Prepare for Spring Flowers! Fall Gardening Tips

Summer has not yet ended, but it is time to start thinking about how you can improve your gardens this fall. You can do many things now to improve the condition and beauty of your lawn and garden while enjoying the end of a beautiful summer season.

Mid-September is the best time to begin planting spring bulbs, such as tulips, daffodils and hyacinths. In most areas, it is also the best time to begin planting perennial shrubs.

While thinking about what you want to have growing in the early part of 2012, you should also get rid of some of what is growing now. Tilling a garden for spring planting is much easier in the fall than in the early spring when, in some locations, the ground is still thawing from a cold winter.

If you have decided to rearrange some of your gardens, September is an opportune time to move plants, because they have a better chance of rooting successfully when temperatures are moderate. And, since late fall showers are as beneficial to your plants as spring showers are to those bulbs you are planting, you really can’t go wrong.

If you live in an area where the fall months are relatively dry, install an irrigation system or purchase a lawn sprinkler. For around $20, you should be able to find some excellent choices.

Next, get rid of pesky weeds. The fall months are perfect for weeding. Destroy the roots wherever possible and never water the unwanted plants. When you attack weeds in the fall, they do not have an opportunity to rejuvenate before the arrival of winter, which may help to kill them. Always pick up the weeds and bag them carefully. Otherwise you risk their return if you accidentally spread their seeds.

Stored items:
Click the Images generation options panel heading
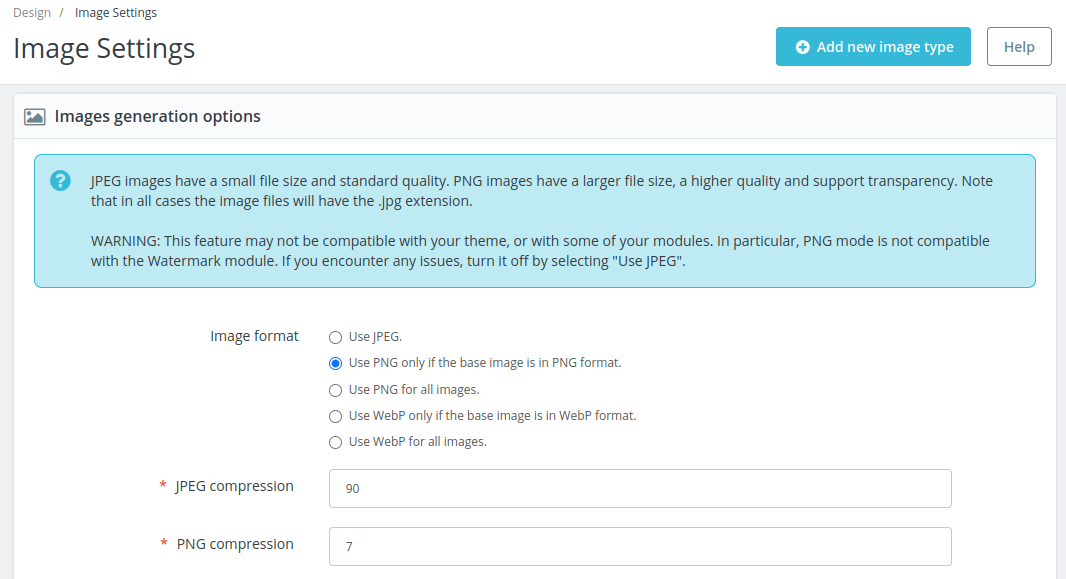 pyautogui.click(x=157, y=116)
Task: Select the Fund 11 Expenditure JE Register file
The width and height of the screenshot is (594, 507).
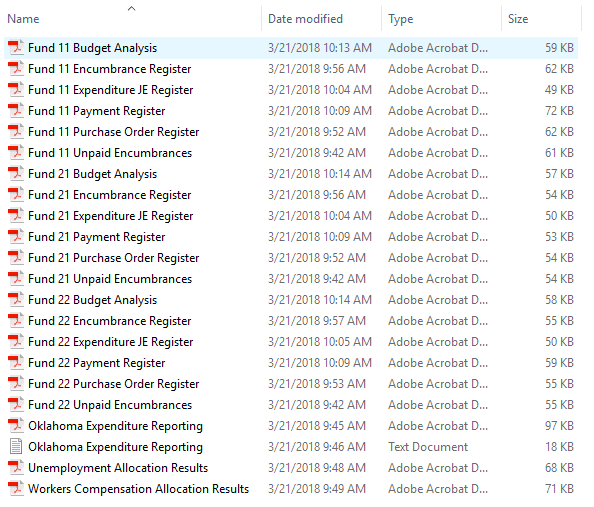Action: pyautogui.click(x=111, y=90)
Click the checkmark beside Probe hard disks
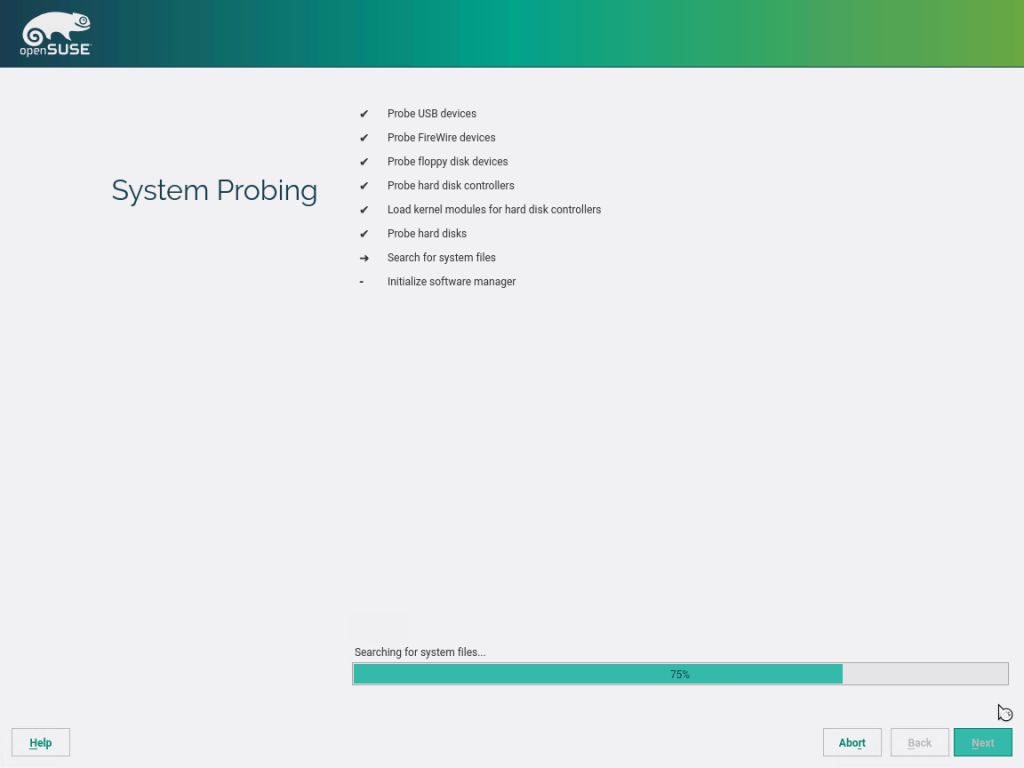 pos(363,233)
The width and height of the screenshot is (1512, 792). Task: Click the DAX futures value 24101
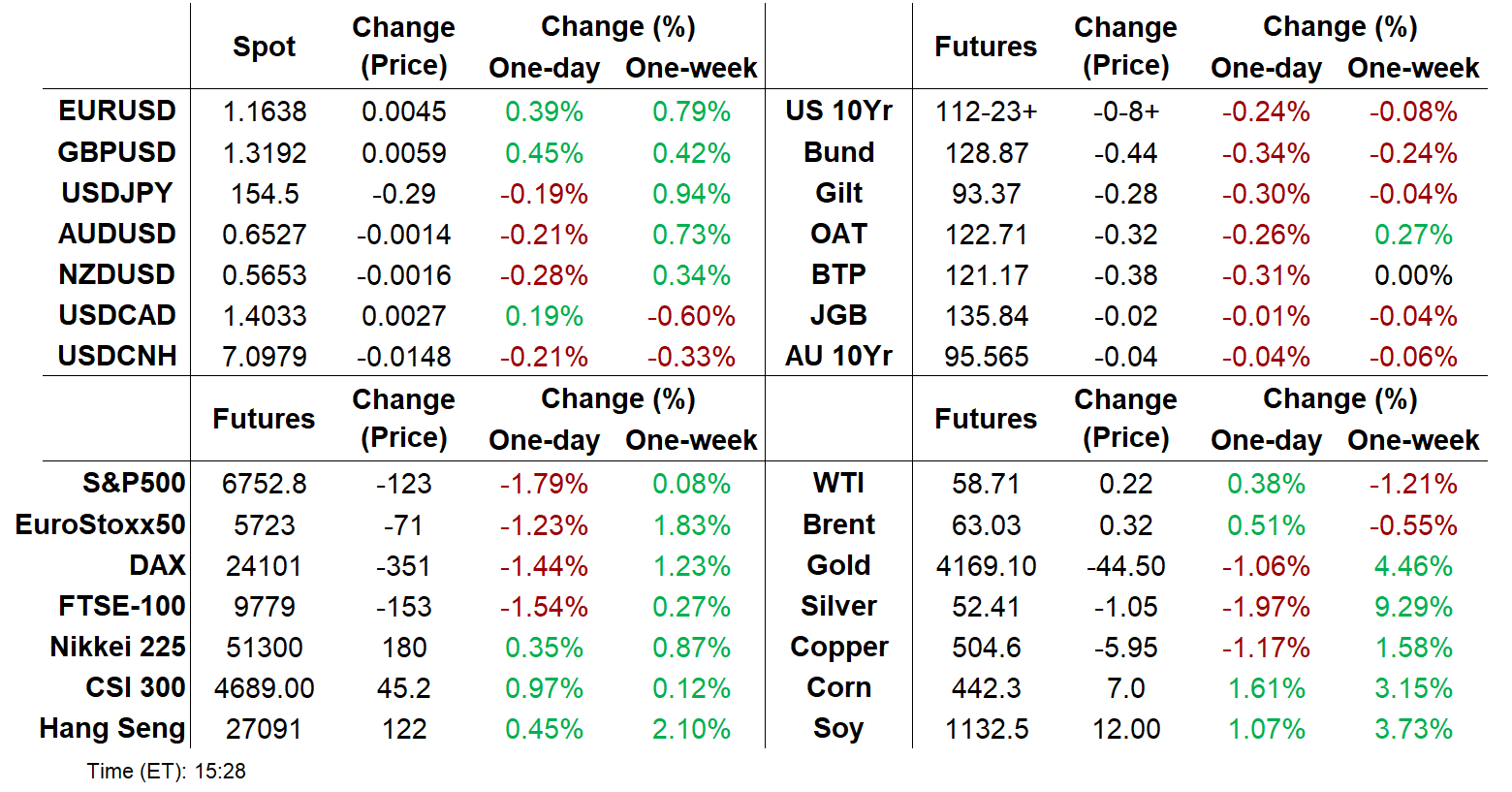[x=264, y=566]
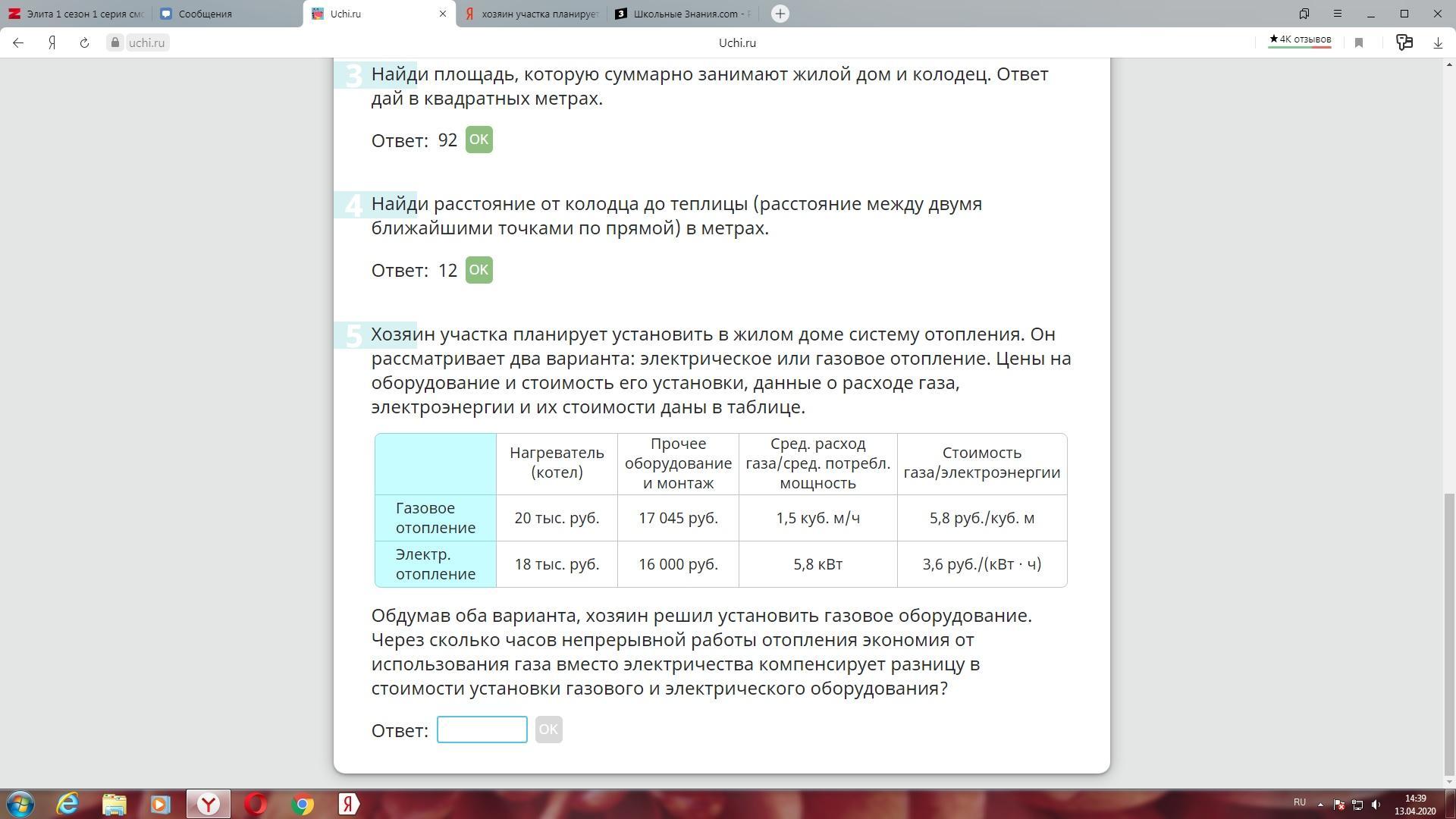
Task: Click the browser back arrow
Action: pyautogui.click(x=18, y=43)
---
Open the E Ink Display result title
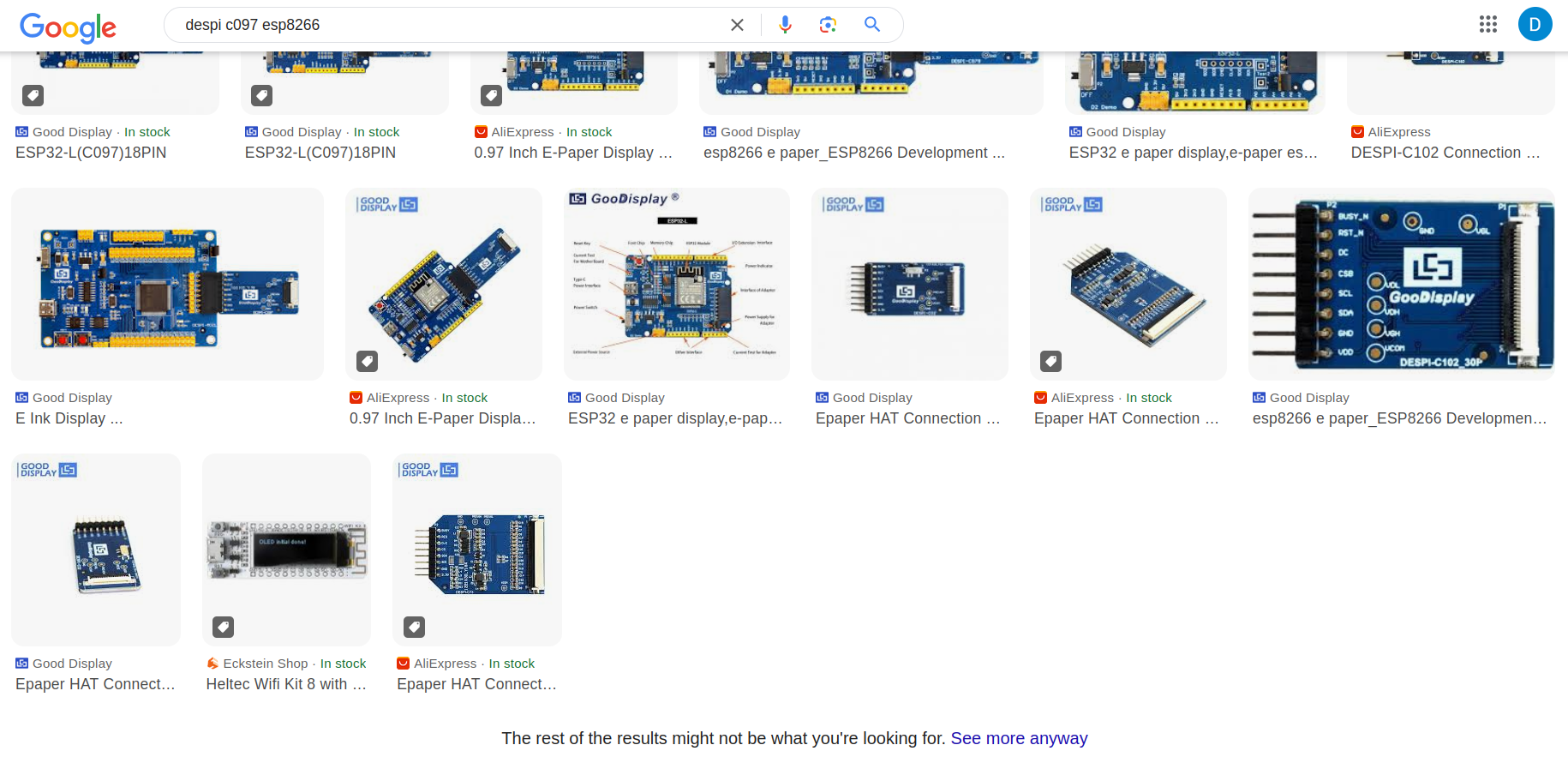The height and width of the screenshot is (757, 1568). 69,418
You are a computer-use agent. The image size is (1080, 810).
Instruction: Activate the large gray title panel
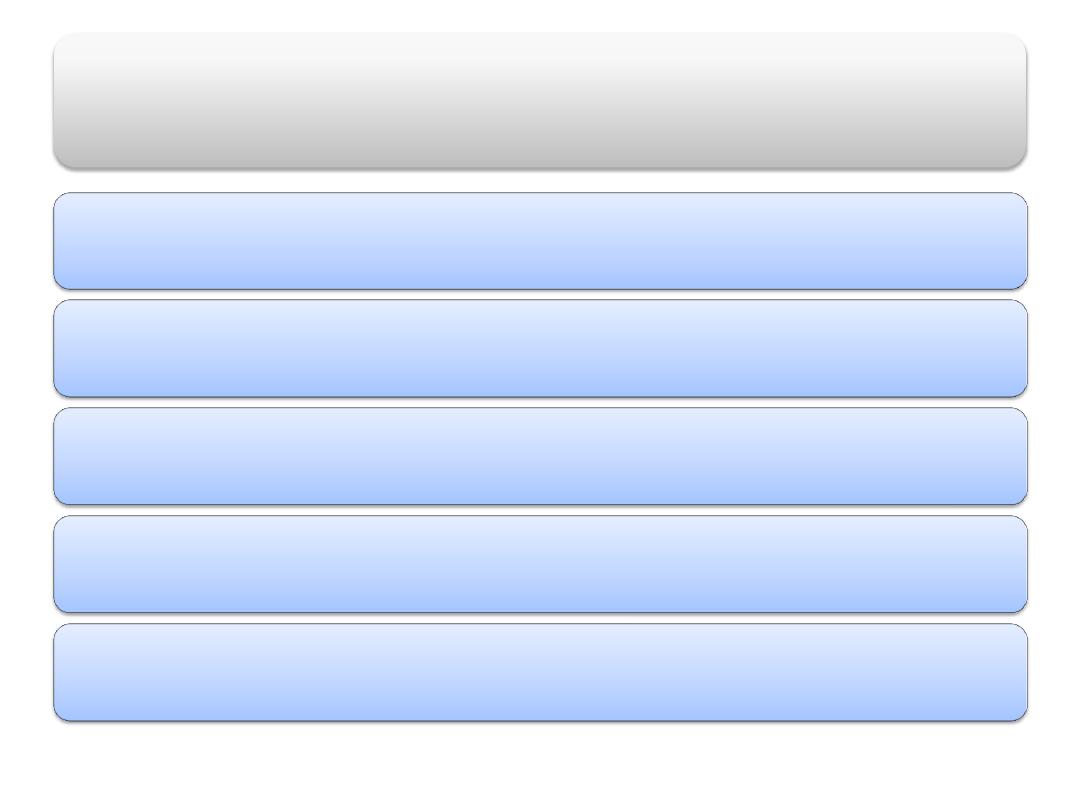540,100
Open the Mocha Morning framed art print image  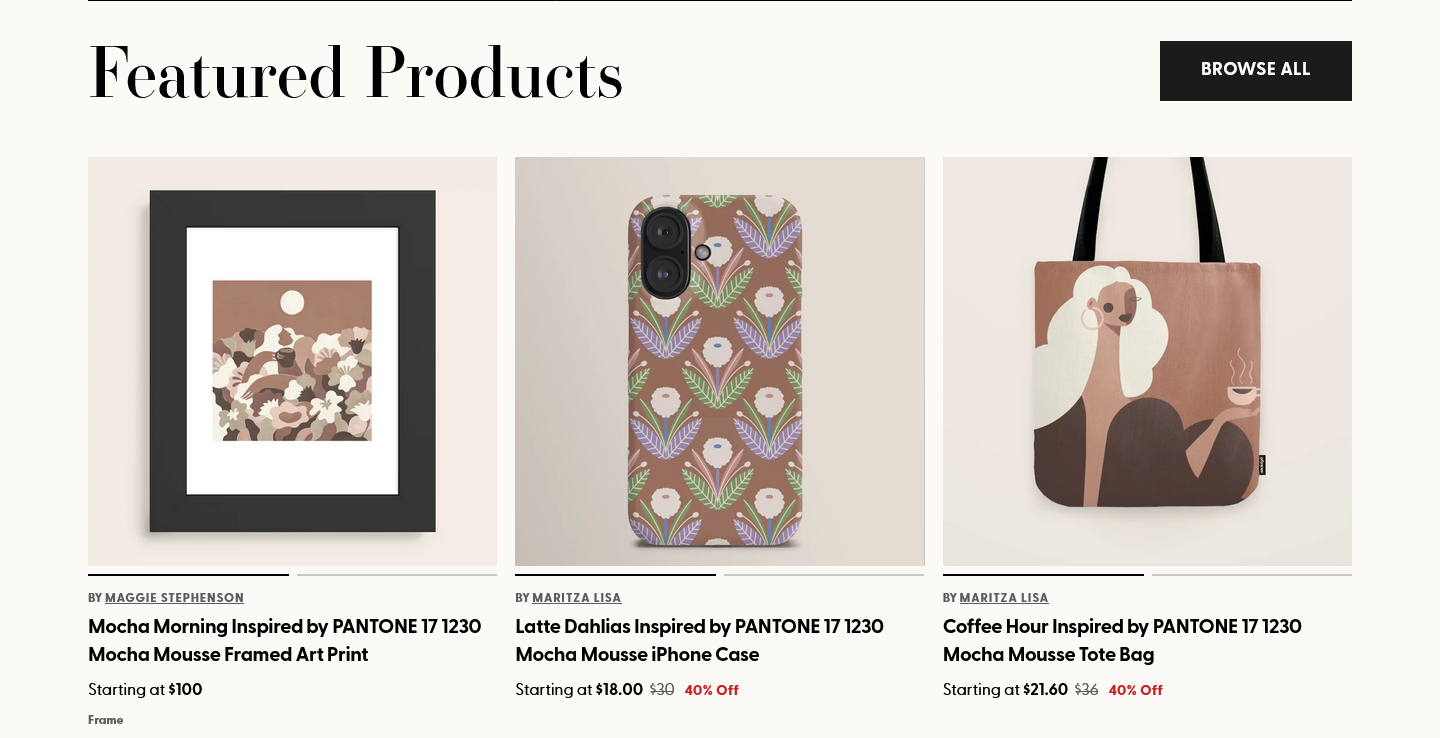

→ TO BE DONE
[1] Reproduce the passage from the fall gardening text starting at "Summer has not" and ending at "planting perennial shrubs.".
[2] Transcribe the lines of the records starting at the line that contains "Task: Select the" and ending at the line that contains "Action: pyautogui.click(x=18, y=43)", leaving out the pictures.
The text and the records were taken from separate sources.

→ ANSWERS GIVEN
[1]
Summer has not yet ended, but it is time to start thinking about how you can improve your gardens this fall. You can do many things now to improve the condition and beauty of your lawn and garden while enjoying the end of a beautiful summer season.

Mid-September is the best time to begin planting spring bulbs, such as tulips, daffodils and hyacinths. In most areas, it is also the best time to begin planting perennial shrubs.

[2]
Task: Select the Fund 11 Expenditure JE Register file
The width and height of the screenshot is (594, 507).
Action: pyautogui.click(x=111, y=90)
Click the checkmark beside Probe hard disks
 pos(363,233)
The width and height of the screenshot is (1512, 792). Task: Click the DAX futures value 24101
[x=264, y=566]
Task: Click the browser back arrow
Action: pyautogui.click(x=18, y=43)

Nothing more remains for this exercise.